住友林業株式会社と東京建物株式会社が、アメリカ・ノースカロライナ州ラリー市において、総戸数267戸を備えた5階建ての木造賃貸用集合住宅の開発を計画しています。この開発は、両社にとってワシントンD.C.やコロラド州でのプロジェクトに続く3件目となり、米国における木造建築の普及を目指しています。
本物件は、2025年6月に着工し、2027年1月頃に賃貸を開始する予定です。総戸数267戸のうち、主にヤングプロフェッショナル層をターゲットにしたスタジオルームや1ベッドルームを多く配置し、居住空間のニーズに応えます。また、屋外グリルエリアや会議室を兼ね備えたコワーキングラウンジ、ペットスパにドッグラン、そして街の景色を楽しむことができるスカイラウンジが設置され、居住者に快適で魅力的なコミュニティスペースを提供することを目指しています。
建築に用いられる工法としては、木造枠組壁工法が採用されており、これは鉄筋コンクリート(RC)造よりもコストを抑えることができる点が特徴です。加えて、木材はCO2を吸収・貯蔵する性質があるため、木造建築の採用は脱炭素社会の実現に寄与することが期待されています。このように、住友林業と東京建物は、環境に配慮した持続可能な社会の実現を目指し、積極的に木造建築の普及に取り組んでいるのです。

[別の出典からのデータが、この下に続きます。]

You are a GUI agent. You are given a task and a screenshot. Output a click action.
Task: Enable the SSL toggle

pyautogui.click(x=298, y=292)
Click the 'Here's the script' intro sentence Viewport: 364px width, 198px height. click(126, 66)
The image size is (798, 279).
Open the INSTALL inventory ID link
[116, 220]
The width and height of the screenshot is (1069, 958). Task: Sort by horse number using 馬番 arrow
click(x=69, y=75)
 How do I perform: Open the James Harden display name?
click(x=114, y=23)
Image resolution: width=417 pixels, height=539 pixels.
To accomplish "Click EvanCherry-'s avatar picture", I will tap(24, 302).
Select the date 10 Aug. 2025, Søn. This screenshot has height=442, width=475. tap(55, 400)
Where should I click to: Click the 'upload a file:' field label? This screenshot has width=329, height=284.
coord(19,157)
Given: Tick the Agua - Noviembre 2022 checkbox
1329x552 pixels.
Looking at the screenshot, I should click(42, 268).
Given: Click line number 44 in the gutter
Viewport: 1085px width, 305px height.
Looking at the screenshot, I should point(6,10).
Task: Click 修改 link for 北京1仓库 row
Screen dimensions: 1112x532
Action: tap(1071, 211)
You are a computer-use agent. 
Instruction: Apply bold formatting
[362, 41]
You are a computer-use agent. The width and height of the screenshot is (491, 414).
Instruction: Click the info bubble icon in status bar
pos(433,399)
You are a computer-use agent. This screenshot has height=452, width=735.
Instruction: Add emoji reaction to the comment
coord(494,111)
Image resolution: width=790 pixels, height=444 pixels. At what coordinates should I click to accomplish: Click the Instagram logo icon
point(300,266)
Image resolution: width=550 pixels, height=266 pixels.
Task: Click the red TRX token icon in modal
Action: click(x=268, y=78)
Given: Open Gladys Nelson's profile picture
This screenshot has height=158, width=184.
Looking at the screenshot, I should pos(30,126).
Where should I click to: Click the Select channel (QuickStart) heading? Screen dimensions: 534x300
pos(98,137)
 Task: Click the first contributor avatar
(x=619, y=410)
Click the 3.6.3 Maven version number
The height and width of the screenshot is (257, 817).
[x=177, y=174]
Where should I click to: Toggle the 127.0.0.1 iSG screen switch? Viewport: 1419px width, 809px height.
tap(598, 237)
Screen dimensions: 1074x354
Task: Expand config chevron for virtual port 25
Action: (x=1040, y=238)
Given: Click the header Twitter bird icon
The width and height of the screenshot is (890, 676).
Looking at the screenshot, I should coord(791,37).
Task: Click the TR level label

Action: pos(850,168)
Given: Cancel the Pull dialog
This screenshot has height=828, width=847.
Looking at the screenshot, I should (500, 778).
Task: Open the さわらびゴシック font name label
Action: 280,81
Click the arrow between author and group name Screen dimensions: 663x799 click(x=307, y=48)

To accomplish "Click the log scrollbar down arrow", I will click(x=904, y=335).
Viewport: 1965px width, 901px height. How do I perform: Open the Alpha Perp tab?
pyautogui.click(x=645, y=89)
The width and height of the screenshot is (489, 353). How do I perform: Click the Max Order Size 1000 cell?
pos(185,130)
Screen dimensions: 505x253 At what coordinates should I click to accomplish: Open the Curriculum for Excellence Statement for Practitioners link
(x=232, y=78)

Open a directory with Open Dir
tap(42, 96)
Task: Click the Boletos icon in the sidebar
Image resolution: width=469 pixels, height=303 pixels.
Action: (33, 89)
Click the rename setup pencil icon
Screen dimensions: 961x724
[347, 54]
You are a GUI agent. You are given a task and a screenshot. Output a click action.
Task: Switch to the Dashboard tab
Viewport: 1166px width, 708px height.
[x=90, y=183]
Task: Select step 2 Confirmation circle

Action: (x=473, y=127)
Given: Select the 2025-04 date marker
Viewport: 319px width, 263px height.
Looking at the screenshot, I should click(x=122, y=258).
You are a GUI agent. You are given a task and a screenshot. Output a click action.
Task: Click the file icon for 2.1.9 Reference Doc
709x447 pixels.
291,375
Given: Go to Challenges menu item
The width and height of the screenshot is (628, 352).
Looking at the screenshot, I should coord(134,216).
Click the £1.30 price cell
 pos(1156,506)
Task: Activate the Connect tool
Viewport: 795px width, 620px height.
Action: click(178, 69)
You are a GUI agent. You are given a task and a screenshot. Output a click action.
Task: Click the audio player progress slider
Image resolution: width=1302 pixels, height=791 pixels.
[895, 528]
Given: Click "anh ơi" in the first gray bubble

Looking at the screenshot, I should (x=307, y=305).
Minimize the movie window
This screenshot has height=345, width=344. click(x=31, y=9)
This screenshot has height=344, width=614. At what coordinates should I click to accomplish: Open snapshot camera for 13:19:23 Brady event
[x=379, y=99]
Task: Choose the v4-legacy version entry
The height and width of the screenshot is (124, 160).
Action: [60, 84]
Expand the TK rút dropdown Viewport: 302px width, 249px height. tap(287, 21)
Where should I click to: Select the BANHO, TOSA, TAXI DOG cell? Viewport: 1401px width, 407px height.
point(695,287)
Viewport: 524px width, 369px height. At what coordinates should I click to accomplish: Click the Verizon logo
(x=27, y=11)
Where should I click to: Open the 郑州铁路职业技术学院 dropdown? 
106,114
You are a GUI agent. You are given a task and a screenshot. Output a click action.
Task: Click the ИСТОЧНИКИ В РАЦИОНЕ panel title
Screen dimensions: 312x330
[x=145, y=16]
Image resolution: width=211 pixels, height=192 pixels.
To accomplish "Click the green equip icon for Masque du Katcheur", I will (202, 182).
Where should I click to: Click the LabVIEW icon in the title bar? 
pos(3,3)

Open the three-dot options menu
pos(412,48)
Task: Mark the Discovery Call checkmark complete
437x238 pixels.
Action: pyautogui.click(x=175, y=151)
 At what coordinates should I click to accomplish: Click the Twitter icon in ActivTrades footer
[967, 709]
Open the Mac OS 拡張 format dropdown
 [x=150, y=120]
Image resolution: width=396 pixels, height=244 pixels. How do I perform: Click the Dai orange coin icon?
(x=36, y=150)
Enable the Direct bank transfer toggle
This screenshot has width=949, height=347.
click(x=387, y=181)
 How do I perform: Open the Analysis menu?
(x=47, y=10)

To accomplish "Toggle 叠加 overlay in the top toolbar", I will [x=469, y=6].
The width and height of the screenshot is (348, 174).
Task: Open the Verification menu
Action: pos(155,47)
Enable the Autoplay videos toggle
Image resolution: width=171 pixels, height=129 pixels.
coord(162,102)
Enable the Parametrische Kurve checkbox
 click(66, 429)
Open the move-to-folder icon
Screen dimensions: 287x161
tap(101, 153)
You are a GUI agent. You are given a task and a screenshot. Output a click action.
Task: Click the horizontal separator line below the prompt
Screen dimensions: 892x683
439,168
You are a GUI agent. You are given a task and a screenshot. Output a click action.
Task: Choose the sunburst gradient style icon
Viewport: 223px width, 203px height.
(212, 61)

さらに、ラリー市はアメリカ東海岸の中心地に位置し、交通の便が良いという特徴があります。州間高速道路(I-85)に近接し、ノースカロライナ州立大学やデューク大学、ノースカロライナ大学チャペルヒル校が位置する「リサーチトライアングル」に属するため、教育や研究の拠点としても知られています。この地域には300社以上の企業が集まり、競争力のある人材を豊富に雇用する環境が整っているため、今後の経済成長が期待されています。
このプロジェクトは、住友林業の子会社であるSFA MF Holdingsと東京建物の子会社Tokyo Tatemono US Ltd.が組成した共同出資の特別目的会社(SPC)によって推進されます。住友林業グループは、2018年から不動産開発事業に参入し、着工戸数は年々増加しており、米国市場においても急速に成長を遂げています。
特に2024年には全米で5,344戸の集合住宅を着工予定で、2030年までに1万戸以上の賃貸集合住宅を供給することを目指しています。長期的には、木造建築の普及を通じて森林のCO2吸収量を増やし、社会全体の脱炭素化に貢献していく考えです。
東京建物も同様に、海外市場での事業展開を進めており、米国における事業の再進出を明確な戦略として掲げています。継続的な展開を通じて、現地有力なパートナー企業と協力し、資産運用型のビジネスモデルを確立する目標を持っています。
ノースカロライナ州ラリー市でのこの新たな開発プロジェクトは、ただの居住空間を提供するだけでなく、環境に優しい持続可能な社会の実現に向けた明確な一歩となるでしょう。アメリカにおける木造建築の未来を照らすモデルとして、今後の展開に注目が集まります。